Sometimes, you have to hear the same idea a few times in a few different contexts to get in your head that it might apply to you. But I’m glad I’m thinking more about it now and trying to be more investment minded.
At the beginning of January, my girlfriend and I got a puppy. Her name is Pepperand she’s the cutest thing on four legs.
When we met her and were trying to decide if we wanted to get a puppy now, Cosette asked a great question (roughly rephrased below) that made the decision obvious:
“This will always be a scary decision… is there anything big in the future that would be different that would make it less scary?”
The question highlighted how our worries about getting her mostly came from some obscure fear of the unknown. We had been saying “later will be better” without any clear criteria for what exactly would be different later to make it better.
You can always come up with good reasons not to do something you’re unsure about, and it’s the first place our minds frequently go:
“I need more money saved up before I quit my job for this other project.”
“I need to date them for longer before I move in with them.”
“I need to visit a few more cities before I decide where to settle down.”
“I need to get better at writing before I start publishing online.”
“I need to do a ton of research before I get a puppy.”
But they’re excuses. You’ll never save enough money where you feel comfortable. You’ll never date them long enough to feel sure that moving in will go fine. You’ll never visit enough cities. You’ll never get good enough at writing. You’ll never do enough research.
We can use these “I need to do X before [big life decision]” type thoughts as what I called “brake lights” in the Level 3 Thinking article. Warnings that we’re getting into excuse territory, that we’re lying to ourselves to avoid some big scary life decision.
And when we see those kinds of brake lights, they’re probably a sign to just do whatever we’re avoiding. It’ll either go great and you’ll wish you’d done it sooner, or you’ll learn a valuable life lesson. Pussyfooting around waiting for the right time rarely does much good.
When I started Growth Machine in September, I was stressed out about getting our first few clients.
Then a couple months later, I was stressed about how many clients we had and the need to hire someone.
Then I hired someone great and was stressed about getting clients again to stay ahead of our burn.
Now we have a bunch of clients again and we’re reaching our capacity… you get the idea.
For anything we choose to care about, there will always be some stressful part. You’ll get into a fight with your partner. Your dog will get sick. Your client will fire you. Your boss will be a dick. Your site will get hacked. We can’t live without stressors (short of total apathy), so we have to decide what we care about enough to get stressed over.
I realized this over Christmas with Nat Chat. Booking guests was stressing me out and it was getting harder to balance that commitment with my work on Growth Machine and Made You Think. So I killed it. I didn’t care about it enough for it to be worth the mental energy. I’d rather use those “stress units” for another project that I’m more excited about.
Avoiding stress isn’t a good goal. Avoiding stress that you don’t choose is a good goal.
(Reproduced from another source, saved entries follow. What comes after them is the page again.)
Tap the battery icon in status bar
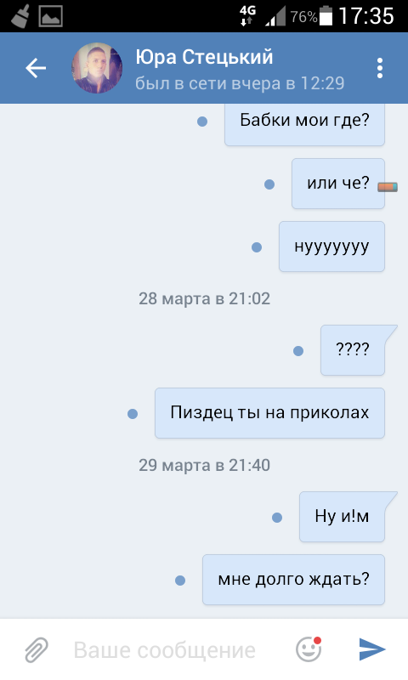Screen dimensions: 408x680 326,15
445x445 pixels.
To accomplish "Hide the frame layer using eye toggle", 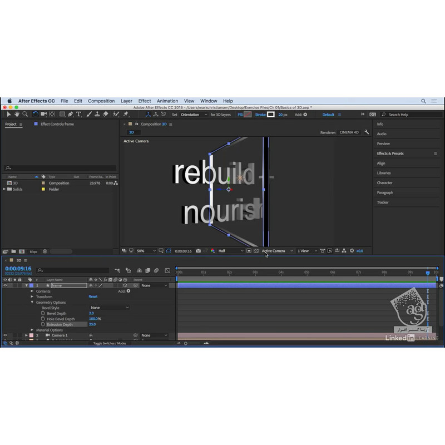I will click(x=5, y=285).
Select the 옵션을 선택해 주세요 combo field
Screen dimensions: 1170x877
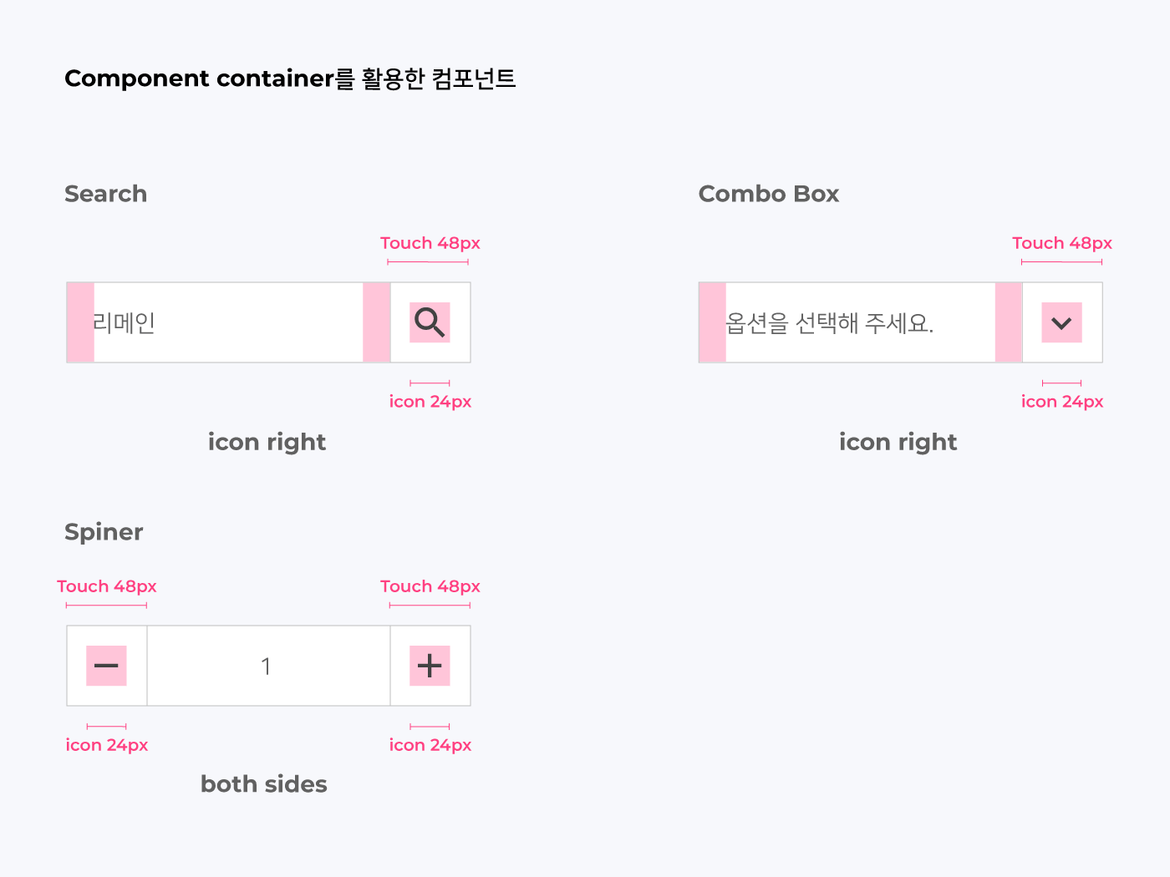(860, 322)
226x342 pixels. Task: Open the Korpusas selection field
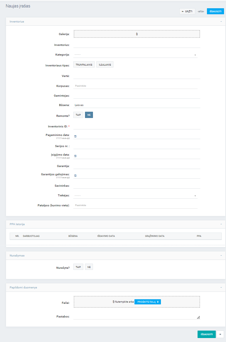pyautogui.click(x=135, y=86)
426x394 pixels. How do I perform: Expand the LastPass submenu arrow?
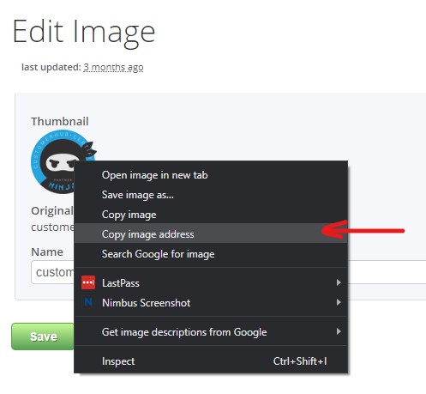pyautogui.click(x=339, y=282)
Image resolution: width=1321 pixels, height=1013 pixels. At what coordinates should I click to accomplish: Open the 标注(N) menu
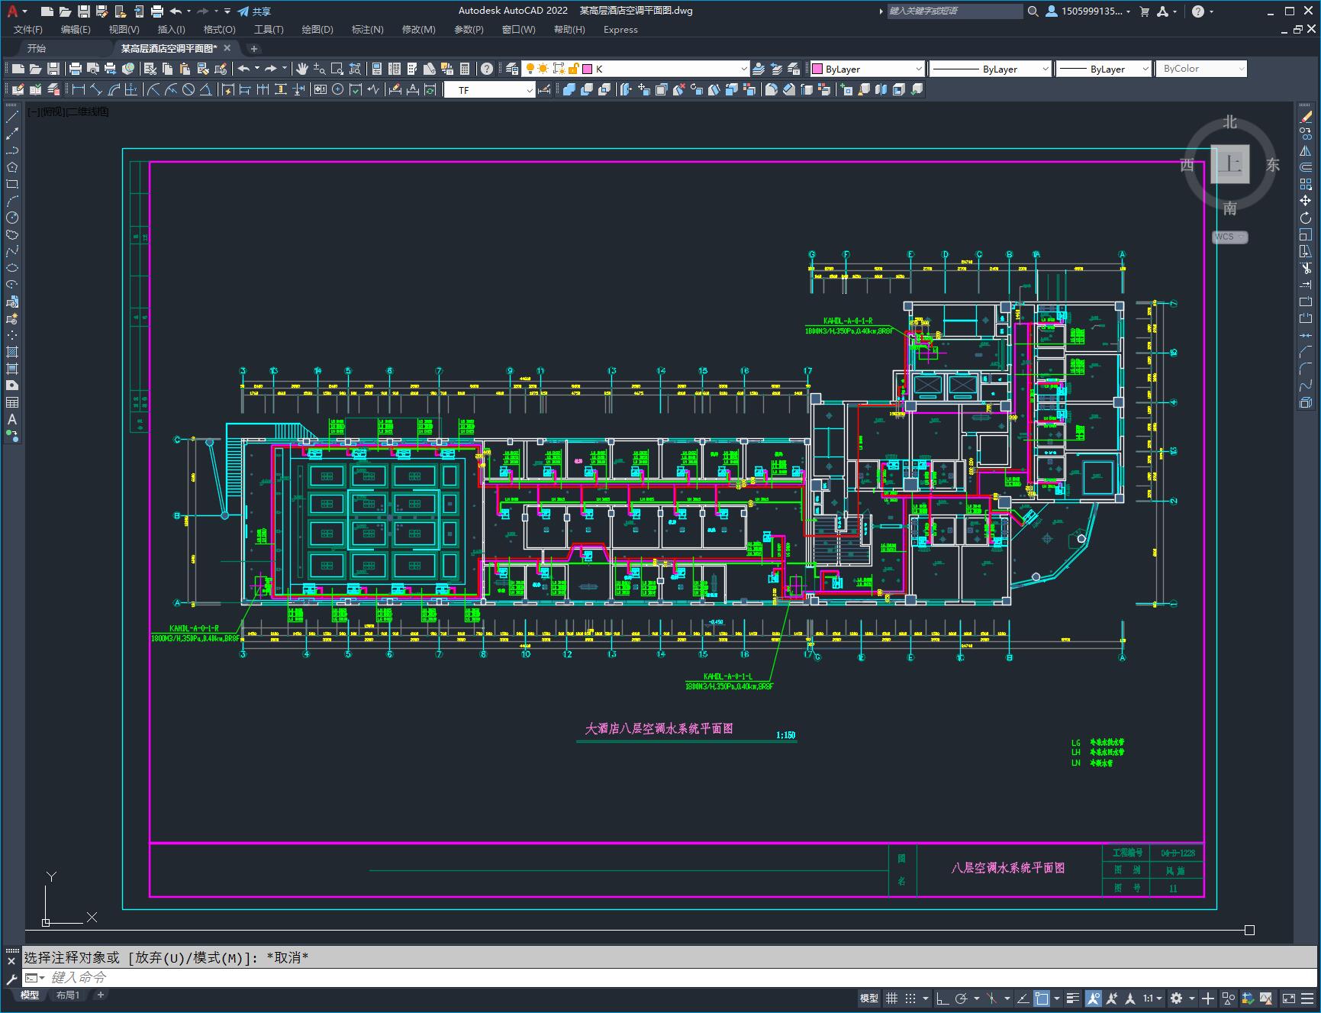pos(367,30)

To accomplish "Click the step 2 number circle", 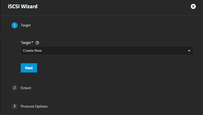I will click(15, 88).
But taking on stress is necessary to reach most goals in our life. Investment is important (Lesson 1) and part of investment is deciding what kind of stress you’re willing to let into your life.
Stress you choose is good. Stress forced upon you is bad.
I’ve noticed in the last year that professional work can fall, broadly, into one of two camps:
Impressing your peers, and impressing the masses.
In the first case, your work impresses people at a similar intellectual and socio-economic punching level as you. Jobs was impressed by Gates, and Gates impressed by Jobs. Nozick was impressed by Rawls, and Rawls by Nozick. Tupac was impressed by Biggie, and Biggie by Tupac. Sure, in these cases they were also “enemies,” but that animosity required a respect for each other’s’ work.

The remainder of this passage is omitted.